## Supplied material
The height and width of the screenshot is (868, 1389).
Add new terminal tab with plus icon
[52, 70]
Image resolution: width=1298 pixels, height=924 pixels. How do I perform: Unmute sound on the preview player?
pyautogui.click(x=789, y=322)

## Exercise goal
The answer should be the exact lines running from the line containing "Add new terminal tab with plus icon" to the last line of the entries, with nothing else.

## Response area
Add new terminal tab with plus icon
[52, 70]
Image resolution: width=1298 pixels, height=924 pixels. How do I perform: Unmute sound on the preview player?
pyautogui.click(x=789, y=322)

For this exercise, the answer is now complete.